The strategy is to relocate the shoulder with minimal damage to the joint capsule and anterior labrum of the glenoid fossa, hoping the patient does not become a chronic dislocator with an unstable shoulder. Chronic dislocators are easier to reduce and come less often to the emergency department, because they learn how to relocate their own shoulders. Of patients whose first shoulder dislocation occurs before 20 years of age, 90% will have a recurrent dislocation. Only 14% of first dislocations after 40 years of age recur.
Posterior dislocations can be reduced using traditional in-line traction on the dislocated arm, along with countertraction using a sheet. Posterior pressure on the humeral head may help.
Inferior dislocations can also be reduced using traction/countertraction, but with scapular rotation as an adjunct.
Numerous studies have shown that early surgical intervention, rather than conservative treatment (especially in the younger athletic population), provides a reduced incidence of recurrent dislocation.
Treatment after reduction traditionally includes immobilization of the shoulder for 4 weeks, followed by rehabilitation. One Australian study suggests that putting the arm in internal rotation (the normal sling position) results in more pronounced labral detachment, inhibiting healing of the underlying injury. Additionally, for patients with anterior shoulder dislocation, sling immobilization (internal rotation) provides no benefit, and positioning in external rotation, using an Ultrasling or similar device, might be more effective.

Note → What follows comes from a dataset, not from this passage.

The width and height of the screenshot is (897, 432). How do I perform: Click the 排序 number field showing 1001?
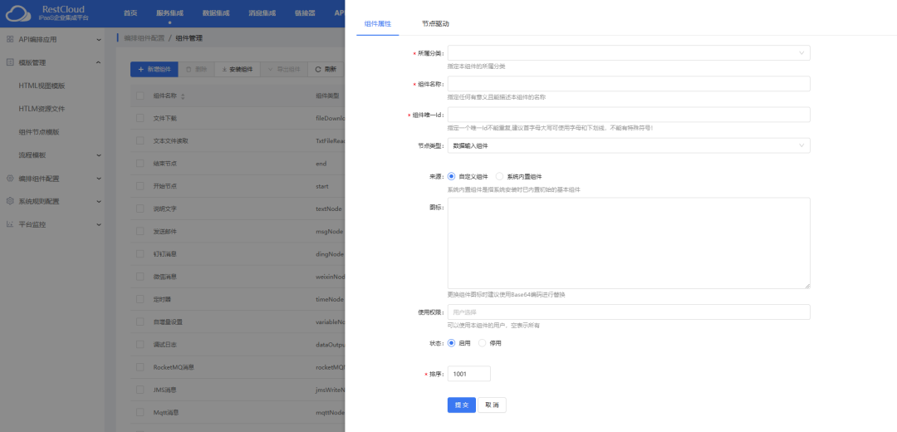[x=468, y=374]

It might be preferable not to immobilize the shoulder at all, and total immobilization may actually cause worse problems, such as a frozen shoulder, but this remains unproven. After 1 or 2 days, the patient with the uncomplicated shoulder, dislocation should be instructed to start gentle range of motion exercises to help prevent this complication. It should be stressed to the patient that they should not reproduce the position that originally caused the dislocation.